A similar issue crops up with respect to the role of the Clerk's Office. Rule 83(c) says that a case not removed from the Reserve Calendar within the 18-month period will be dismissed by the Clerk of the Court without the involvement of a judge (assuming no motion is pending). But, what happens after that 18-month period when a case is still on the Reserve Calendar due to an extension of time having been granted? That is not "within the 18-month period" and, therefore, it appears that the Clerk should not dismiss the case on her own.
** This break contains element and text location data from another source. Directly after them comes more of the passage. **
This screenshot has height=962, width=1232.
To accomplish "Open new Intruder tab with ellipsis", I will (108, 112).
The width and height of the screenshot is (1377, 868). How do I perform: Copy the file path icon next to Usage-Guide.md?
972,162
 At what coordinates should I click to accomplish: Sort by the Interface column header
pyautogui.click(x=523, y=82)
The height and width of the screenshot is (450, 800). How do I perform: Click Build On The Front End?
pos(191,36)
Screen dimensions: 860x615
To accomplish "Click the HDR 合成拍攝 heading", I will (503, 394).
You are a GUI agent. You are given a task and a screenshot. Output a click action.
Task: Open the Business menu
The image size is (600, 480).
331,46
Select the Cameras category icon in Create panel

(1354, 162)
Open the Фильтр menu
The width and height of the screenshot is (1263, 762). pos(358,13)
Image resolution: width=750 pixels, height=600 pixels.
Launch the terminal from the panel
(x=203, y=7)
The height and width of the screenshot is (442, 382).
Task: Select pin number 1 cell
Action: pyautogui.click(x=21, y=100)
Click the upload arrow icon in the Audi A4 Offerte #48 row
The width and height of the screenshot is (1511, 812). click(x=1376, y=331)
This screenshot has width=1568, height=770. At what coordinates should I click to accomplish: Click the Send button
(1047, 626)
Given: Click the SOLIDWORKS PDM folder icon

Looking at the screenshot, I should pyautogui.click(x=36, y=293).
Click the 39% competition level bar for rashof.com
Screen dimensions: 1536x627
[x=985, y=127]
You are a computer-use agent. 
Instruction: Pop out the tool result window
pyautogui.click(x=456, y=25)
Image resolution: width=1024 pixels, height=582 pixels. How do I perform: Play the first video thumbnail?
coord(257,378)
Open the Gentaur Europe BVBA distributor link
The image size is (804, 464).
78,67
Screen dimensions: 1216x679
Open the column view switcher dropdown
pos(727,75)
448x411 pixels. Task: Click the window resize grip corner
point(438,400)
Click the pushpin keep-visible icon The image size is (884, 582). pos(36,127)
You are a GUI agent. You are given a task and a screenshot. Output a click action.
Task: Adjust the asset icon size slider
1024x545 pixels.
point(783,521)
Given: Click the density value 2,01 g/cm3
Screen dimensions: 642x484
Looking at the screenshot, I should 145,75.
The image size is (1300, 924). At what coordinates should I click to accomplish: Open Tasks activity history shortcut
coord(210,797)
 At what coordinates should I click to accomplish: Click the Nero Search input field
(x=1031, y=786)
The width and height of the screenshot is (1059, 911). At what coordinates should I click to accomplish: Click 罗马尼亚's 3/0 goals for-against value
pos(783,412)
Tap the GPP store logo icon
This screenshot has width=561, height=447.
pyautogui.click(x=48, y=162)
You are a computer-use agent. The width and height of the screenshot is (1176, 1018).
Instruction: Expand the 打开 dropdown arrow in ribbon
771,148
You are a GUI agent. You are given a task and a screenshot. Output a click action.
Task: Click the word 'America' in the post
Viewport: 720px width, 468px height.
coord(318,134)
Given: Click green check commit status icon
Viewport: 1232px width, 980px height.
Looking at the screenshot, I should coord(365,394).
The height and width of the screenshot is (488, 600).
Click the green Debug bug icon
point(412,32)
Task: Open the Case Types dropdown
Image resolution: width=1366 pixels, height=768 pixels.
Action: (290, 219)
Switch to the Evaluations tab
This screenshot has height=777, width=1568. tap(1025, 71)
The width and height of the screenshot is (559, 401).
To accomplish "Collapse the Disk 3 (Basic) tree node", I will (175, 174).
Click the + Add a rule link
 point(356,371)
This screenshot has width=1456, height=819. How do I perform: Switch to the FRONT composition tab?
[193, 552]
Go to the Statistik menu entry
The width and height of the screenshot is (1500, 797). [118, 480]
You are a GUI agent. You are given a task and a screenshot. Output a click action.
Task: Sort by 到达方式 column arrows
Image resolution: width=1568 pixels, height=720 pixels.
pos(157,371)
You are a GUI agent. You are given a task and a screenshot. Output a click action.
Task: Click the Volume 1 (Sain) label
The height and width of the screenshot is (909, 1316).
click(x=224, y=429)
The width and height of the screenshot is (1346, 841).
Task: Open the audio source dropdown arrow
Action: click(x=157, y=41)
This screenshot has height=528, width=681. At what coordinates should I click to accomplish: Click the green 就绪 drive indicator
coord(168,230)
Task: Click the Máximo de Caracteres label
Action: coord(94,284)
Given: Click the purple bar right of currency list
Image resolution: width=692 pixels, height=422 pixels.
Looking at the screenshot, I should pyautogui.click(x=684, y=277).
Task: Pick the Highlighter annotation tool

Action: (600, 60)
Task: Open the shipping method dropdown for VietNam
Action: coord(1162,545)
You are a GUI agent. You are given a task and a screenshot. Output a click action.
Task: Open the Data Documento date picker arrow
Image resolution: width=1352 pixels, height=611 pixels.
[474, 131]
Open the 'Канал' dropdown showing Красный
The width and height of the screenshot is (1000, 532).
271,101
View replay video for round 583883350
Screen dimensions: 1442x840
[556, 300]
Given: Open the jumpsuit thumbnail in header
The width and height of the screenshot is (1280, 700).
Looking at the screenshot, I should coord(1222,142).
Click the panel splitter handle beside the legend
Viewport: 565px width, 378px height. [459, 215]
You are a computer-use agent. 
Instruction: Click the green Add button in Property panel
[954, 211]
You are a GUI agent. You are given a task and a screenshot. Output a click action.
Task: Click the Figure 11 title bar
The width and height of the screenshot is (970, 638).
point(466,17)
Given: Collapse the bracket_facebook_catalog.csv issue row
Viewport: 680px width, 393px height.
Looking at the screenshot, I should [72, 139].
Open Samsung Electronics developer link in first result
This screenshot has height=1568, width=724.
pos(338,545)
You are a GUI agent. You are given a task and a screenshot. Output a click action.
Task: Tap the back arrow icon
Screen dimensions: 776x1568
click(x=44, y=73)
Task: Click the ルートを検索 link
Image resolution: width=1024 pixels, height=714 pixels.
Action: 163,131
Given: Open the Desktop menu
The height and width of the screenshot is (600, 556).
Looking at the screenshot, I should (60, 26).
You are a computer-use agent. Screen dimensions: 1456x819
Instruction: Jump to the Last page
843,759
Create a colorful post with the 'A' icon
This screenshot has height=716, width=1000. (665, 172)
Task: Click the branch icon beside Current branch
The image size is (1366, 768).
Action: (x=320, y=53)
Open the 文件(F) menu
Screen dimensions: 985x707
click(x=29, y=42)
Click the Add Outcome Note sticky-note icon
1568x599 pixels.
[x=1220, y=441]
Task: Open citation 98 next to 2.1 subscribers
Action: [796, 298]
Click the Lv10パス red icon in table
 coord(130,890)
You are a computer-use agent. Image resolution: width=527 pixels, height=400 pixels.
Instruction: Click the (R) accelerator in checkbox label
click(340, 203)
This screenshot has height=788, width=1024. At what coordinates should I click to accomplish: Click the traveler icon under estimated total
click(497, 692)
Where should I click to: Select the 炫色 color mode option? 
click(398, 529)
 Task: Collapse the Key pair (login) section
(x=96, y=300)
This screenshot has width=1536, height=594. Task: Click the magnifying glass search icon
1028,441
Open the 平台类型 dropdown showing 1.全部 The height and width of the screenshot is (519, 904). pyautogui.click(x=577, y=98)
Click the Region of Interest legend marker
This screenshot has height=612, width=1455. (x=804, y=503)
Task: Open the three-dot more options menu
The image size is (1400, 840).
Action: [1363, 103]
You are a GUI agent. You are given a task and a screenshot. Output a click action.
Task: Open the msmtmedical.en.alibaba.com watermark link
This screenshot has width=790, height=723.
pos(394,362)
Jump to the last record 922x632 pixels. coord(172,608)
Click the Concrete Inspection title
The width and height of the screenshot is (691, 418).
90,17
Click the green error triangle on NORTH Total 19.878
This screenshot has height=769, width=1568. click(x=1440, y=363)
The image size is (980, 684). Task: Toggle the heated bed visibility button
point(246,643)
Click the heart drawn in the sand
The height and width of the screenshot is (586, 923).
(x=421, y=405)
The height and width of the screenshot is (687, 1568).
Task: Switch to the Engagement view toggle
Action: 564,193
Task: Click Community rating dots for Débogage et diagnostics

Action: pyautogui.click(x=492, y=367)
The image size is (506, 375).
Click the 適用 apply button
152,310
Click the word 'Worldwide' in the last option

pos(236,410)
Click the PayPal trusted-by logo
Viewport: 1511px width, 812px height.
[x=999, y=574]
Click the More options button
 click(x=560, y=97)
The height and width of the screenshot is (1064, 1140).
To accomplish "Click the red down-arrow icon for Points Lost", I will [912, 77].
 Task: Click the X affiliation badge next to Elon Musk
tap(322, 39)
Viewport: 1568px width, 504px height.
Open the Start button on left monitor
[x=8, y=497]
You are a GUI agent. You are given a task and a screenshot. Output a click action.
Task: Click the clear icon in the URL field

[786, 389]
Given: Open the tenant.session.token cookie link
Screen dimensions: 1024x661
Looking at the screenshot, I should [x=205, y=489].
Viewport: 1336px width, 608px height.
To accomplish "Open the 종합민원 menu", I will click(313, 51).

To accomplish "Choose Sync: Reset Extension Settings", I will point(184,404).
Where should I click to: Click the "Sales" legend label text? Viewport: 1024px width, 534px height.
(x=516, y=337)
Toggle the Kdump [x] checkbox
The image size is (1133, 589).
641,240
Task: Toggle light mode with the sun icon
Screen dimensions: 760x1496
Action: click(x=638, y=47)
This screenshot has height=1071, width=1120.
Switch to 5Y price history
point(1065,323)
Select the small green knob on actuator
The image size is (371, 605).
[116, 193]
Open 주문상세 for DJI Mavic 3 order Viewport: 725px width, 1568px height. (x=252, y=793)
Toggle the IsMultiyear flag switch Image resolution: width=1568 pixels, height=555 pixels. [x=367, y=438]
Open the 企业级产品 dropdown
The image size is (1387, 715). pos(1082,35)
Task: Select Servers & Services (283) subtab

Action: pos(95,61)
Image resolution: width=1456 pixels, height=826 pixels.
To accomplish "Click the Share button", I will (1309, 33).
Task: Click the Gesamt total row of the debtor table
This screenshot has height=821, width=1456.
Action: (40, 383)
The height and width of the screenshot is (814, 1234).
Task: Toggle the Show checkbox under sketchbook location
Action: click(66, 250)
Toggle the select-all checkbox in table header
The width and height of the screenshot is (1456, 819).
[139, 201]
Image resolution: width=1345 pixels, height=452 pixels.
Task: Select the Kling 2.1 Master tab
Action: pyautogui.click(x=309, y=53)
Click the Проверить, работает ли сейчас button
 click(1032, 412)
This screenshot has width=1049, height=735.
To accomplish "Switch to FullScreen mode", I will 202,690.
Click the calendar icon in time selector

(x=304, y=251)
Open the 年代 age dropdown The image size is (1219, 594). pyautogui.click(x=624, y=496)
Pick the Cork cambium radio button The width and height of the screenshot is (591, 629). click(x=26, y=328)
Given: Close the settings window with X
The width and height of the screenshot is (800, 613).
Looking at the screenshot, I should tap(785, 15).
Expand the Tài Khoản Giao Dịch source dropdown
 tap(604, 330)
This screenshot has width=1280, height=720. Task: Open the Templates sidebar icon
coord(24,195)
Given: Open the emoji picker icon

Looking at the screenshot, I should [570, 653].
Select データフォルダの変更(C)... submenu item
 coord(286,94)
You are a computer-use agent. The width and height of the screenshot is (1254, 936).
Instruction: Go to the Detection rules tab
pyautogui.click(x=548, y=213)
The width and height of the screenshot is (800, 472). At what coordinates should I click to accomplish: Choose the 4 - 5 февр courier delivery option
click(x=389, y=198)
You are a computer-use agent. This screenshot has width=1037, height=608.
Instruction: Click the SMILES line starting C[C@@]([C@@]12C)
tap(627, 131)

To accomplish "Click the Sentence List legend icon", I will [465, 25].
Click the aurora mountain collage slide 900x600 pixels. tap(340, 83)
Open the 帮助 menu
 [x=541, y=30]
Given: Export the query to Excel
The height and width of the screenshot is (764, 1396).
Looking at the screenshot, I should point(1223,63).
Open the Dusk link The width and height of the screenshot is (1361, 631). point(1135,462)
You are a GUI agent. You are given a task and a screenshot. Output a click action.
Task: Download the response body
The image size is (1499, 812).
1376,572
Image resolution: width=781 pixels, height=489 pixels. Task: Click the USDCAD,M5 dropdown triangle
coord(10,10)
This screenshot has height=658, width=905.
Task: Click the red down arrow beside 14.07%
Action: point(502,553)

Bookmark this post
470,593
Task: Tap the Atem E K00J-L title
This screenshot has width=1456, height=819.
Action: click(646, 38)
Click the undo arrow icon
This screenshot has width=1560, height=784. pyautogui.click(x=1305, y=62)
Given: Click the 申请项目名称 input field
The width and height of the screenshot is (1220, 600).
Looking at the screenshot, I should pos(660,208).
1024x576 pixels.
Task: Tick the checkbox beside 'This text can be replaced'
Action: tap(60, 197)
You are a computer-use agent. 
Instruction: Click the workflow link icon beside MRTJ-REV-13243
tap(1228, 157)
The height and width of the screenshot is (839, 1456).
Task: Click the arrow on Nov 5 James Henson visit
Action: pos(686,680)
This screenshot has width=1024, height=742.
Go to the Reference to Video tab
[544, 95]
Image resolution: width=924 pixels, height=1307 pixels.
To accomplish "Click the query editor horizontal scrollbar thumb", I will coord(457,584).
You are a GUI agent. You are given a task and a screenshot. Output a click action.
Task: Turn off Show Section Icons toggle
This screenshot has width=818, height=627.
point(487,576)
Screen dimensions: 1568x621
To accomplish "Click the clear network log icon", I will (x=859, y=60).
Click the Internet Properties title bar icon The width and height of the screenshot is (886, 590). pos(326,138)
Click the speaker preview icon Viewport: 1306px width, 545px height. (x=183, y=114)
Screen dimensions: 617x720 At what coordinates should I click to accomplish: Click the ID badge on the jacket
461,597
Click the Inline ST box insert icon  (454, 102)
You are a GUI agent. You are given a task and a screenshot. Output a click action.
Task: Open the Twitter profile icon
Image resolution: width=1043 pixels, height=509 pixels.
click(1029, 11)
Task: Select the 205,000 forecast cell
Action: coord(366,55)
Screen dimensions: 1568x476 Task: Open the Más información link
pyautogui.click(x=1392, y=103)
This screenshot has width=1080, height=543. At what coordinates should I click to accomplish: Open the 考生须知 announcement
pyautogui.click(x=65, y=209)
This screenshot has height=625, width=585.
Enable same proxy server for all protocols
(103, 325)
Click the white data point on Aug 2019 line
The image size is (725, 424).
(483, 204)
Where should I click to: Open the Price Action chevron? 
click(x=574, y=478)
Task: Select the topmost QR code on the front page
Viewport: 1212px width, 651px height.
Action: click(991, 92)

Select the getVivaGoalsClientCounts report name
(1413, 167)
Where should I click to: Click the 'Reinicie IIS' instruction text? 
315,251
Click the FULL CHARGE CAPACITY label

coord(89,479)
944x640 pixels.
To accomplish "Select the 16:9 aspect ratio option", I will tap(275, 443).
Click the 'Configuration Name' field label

If the 30-day notice and automatic dismissal rules only apply to the first 18-month period and not subsequent extensions, then Rockwell may be a lot of angst over nothing because the requests for extensions were timely if filed before the last day of the extended Reserve Calendar period. If they were timely, the Court should liberally grant them when the plaintiff shows "good cause," which the Court refers to as a lenient standard. If the motions were untimely, then the plaintiff has the much higher burden of having to show excusable neglect. No one likes to argue that they were negligent even if the neglect was excusable.

Unfortunately, given that the motion was granted, there is nothing from which to appeal. That means the questions raised above will remain theoretical until someone misses a date and has their case dismissed after the initial 180-day period on the Reserve Calendar. Not that anyone asked, but it looks to me like the test case-suspension process is looking better. Of course, that process has its own docket management issues. But those issues do not arise until after the test case is decided.

As always, tell me if I am wrong about this.